• [Challenge]
Swap "Screen dimensions" for "Display size" in the entries between the lines holding "Expand the Managed" and "coord(740,124)", inclusive. Write out only those lines again, with everything else left as it is.

(Data records)
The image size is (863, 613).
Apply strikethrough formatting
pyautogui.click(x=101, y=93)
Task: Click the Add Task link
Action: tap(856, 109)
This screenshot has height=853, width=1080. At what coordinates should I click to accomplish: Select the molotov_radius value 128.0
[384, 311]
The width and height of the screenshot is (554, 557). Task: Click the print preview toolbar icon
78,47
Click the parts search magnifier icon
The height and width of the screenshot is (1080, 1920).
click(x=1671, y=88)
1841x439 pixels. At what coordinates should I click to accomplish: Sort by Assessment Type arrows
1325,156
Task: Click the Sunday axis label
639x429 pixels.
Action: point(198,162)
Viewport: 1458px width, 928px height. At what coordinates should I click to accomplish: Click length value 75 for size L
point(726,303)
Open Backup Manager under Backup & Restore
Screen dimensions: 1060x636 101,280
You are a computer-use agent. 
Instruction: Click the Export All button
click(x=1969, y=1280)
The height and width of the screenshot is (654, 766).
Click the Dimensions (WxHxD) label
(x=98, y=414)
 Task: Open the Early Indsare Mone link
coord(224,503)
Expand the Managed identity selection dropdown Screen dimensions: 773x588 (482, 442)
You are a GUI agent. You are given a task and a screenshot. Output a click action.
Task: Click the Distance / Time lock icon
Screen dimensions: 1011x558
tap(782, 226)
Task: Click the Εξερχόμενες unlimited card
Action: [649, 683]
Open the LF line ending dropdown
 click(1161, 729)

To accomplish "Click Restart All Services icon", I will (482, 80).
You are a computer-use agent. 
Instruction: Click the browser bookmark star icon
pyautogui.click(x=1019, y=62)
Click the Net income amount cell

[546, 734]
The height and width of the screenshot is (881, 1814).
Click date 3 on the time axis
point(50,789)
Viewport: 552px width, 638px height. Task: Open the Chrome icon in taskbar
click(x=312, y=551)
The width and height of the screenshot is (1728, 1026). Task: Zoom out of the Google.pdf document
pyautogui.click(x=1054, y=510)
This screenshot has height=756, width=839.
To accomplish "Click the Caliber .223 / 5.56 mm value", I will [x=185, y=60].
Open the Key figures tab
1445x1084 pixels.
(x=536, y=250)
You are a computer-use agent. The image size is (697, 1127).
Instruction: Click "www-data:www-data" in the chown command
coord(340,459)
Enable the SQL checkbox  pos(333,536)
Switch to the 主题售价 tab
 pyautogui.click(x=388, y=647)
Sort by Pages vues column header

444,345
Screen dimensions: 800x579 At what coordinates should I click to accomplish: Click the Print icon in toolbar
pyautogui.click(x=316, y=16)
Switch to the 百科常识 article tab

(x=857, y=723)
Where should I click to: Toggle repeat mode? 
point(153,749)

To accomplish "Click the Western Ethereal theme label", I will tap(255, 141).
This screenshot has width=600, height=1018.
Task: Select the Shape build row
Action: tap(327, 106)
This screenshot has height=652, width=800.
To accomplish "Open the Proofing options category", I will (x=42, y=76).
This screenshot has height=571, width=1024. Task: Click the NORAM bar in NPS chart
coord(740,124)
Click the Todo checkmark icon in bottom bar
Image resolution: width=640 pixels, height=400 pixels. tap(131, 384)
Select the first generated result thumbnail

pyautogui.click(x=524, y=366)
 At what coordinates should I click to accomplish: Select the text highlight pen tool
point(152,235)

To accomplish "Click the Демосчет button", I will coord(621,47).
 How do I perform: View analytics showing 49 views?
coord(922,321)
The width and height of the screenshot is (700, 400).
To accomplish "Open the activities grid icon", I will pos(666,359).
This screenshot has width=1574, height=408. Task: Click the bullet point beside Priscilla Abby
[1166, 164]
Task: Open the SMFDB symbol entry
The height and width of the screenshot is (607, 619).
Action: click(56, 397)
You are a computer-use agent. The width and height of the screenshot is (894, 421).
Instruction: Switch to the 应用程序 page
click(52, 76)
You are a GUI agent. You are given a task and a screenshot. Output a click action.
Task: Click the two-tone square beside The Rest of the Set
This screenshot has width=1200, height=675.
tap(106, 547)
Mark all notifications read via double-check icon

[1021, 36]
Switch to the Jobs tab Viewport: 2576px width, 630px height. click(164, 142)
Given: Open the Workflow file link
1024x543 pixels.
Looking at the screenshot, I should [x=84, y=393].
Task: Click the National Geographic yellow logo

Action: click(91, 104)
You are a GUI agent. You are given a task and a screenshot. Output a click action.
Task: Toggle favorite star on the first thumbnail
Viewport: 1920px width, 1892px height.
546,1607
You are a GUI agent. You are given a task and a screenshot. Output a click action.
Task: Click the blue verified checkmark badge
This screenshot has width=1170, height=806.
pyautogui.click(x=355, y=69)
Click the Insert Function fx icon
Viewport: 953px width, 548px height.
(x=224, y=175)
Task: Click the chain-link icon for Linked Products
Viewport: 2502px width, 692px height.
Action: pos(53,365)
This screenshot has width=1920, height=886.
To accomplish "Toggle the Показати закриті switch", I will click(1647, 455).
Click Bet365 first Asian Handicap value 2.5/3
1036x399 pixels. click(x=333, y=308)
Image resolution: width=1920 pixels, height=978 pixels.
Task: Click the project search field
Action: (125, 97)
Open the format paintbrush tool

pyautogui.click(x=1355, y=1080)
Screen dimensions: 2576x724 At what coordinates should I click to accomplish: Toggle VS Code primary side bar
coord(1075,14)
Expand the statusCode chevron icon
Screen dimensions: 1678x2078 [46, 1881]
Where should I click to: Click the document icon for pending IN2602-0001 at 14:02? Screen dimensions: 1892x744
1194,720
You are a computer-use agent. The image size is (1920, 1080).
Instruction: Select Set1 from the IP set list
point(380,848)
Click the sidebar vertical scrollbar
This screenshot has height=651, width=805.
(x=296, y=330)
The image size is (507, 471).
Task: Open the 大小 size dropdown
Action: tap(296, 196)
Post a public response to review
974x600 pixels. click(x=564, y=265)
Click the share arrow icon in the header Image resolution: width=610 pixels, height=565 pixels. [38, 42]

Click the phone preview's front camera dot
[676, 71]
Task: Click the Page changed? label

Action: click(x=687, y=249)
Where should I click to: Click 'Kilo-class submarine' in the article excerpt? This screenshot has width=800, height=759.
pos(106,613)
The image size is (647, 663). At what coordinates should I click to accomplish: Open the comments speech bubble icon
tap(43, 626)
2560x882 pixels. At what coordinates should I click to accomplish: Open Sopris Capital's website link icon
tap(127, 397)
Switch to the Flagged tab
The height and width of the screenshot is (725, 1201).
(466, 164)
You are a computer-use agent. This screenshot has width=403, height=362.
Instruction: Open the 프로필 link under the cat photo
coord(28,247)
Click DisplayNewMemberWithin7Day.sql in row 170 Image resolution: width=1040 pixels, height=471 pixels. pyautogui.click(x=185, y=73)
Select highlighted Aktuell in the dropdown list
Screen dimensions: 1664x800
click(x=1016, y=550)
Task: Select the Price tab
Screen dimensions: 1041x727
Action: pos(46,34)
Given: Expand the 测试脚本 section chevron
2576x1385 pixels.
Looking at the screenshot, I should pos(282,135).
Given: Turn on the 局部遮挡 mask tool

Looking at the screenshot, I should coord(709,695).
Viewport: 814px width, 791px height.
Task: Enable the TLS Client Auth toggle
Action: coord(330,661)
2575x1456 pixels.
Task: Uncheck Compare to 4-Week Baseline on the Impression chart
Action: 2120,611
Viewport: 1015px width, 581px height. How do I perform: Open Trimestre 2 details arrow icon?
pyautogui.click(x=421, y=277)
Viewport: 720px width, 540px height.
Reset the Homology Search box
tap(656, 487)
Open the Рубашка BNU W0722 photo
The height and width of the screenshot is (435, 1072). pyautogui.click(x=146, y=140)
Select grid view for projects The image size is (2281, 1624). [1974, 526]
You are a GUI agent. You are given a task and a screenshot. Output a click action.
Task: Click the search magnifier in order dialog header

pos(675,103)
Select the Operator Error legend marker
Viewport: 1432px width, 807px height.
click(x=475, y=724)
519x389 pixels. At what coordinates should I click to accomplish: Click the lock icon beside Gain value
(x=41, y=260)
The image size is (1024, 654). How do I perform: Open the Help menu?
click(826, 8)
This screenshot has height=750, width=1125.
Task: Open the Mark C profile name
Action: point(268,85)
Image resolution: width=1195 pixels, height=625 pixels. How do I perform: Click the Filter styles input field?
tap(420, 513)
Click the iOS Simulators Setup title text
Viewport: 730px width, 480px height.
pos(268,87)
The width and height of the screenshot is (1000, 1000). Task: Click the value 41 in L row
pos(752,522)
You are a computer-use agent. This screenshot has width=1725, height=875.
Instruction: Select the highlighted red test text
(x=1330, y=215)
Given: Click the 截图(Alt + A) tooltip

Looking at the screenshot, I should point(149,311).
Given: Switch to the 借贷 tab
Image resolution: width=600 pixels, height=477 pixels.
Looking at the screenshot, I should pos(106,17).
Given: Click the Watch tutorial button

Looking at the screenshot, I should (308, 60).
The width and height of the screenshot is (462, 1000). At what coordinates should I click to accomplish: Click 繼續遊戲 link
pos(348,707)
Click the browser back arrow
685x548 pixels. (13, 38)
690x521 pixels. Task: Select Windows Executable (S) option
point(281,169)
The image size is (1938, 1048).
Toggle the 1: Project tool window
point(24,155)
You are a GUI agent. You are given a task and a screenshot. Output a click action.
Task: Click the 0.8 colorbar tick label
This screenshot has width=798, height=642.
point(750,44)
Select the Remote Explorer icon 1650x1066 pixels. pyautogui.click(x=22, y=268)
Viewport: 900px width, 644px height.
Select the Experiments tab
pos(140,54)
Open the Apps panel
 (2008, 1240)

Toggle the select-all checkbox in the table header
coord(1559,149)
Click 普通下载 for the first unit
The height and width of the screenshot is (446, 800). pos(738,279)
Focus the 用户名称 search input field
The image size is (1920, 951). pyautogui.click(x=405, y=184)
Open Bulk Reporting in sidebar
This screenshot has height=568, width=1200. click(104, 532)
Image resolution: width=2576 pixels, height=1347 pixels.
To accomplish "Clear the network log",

• [Exercise answer]
Expand the Managed identity selection dropdown Display size: 773x588 (482, 442)
You are a GUI agent. You are given a task and a screenshot. Output a click action.
Task: Click the Distance / Time lock icon
Display size: 1011x558
tap(782, 226)
Task: Click the Εξερχόμενες unlimited card
Action: [649, 683]
Open the LF line ending dropdown
 click(1161, 729)

To accomplish "Click Restart All Services icon", I will (482, 80).
You are a computer-use agent. 
Instruction: Click the browser bookmark star icon
pyautogui.click(x=1019, y=62)
Click the Net income amount cell

[546, 734]
The height and width of the screenshot is (881, 1814).
Click date 3 on the time axis
point(50,789)
Viewport: 552px width, 638px height. Task: Open the Chrome icon in taskbar
click(x=312, y=551)
The width and height of the screenshot is (1728, 1026). Task: Zoom out of the Google.pdf document
pyautogui.click(x=1054, y=510)
This screenshot has height=756, width=839.
To accomplish "Click the Caliber .223 / 5.56 mm value", I will [x=185, y=60].
Open the Key figures tab
1445x1084 pixels.
(x=536, y=250)
You are a computer-use agent. The image size is (697, 1127).
Instruction: Click "www-data:www-data" in the chown command
coord(340,459)
Enable the SQL checkbox  pos(333,536)
Switch to the 主题售价 tab
 pyautogui.click(x=388, y=647)
Sort by Pages vues column header

444,345
Display size: 800x579 At what coordinates should I click to accomplish: Click the Print icon in toolbar
pyautogui.click(x=316, y=16)
Switch to the 百科常识 article tab

(x=857, y=723)
Where should I click to: Toggle repeat mode? 
point(153,749)

To accomplish "Click the Western Ethereal theme label", I will tap(255, 141).
This screenshot has width=600, height=1018.
Task: Select the Shape build row
Action: tap(327, 106)
This screenshot has height=652, width=800.
To accomplish "Open the Proofing options category", I will (x=42, y=76).
This screenshot has height=571, width=1024. Task: Click the NORAM bar in NPS chart
coord(740,124)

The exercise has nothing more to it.